If I get the time tomorrow , I may just break out the saws and whip something similar to your rack . Perhaps that would help me in being able to locate all the BOTs laying everywhere .


----------



## tjb

hman said:


> I like the design of your drill rack.  And last night, I was browsing Craigslist and found this similar one offered for sale:
> 
> 
> 
> 
> 
> 
> 
> 
> DRILL CADDY TOOL HOLDER
> 
> 
> DRILL CADDY MADE FROM 3/4" PLYWOOD HOLDS UP TO 5 DRILLS - MOUNTED ON WALL SIX SOCKET ELECTRICAL EXTENSION AVAILABLE FOR $10.00 (NOT INCLUDED) PIC SHOWES 2 DRILLS HELD (NOT INCLUDED) SHELF ABOVE WILL...
> 
> 
> 
> tucson.craigslist.org
> 
> 
> 
> 
> 
> Anyway, I know how to take a hint ... so I'm now in the process of building one for my own workbench.  Thanks for the concept!


Thanks, John.  I actually thought about adding a section above the shelf on mine to mount the chargers.  But since I already had those mounted, I decided to leave it alone.  Like Yogi says, "If it ain't broke, don't break it."  Also, I originally planned to hang the tools from the tool end instead of the handle, but it didn't take long to figure out they would be more balanced hanging from the handle, it took less material, and tool identification was a non-issue.

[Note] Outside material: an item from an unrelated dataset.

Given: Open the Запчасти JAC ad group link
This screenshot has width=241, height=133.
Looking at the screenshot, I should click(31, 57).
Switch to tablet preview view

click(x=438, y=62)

P.S.:  Wouldn't take twenty bucks for mine.

Regards,
Terry


----------



## tjb

richl said:


> I priced the plastic, I can buy 1/2" Baltic birch cabinet grade plywood 4'x8' more affordably. Am I missing something?


No, you're not missing anything.  The plastic is definitely going to cost more than cabinet grade plywood.  I already had the plastic in my shop, so for me, it was a no-brainer.  I have to say though, given the way it turned out, I think I like it better made out of the plastic anyway.  It's more compact, and it'll probably last thirty or more years where you'll probably only get twenty out of the plywood.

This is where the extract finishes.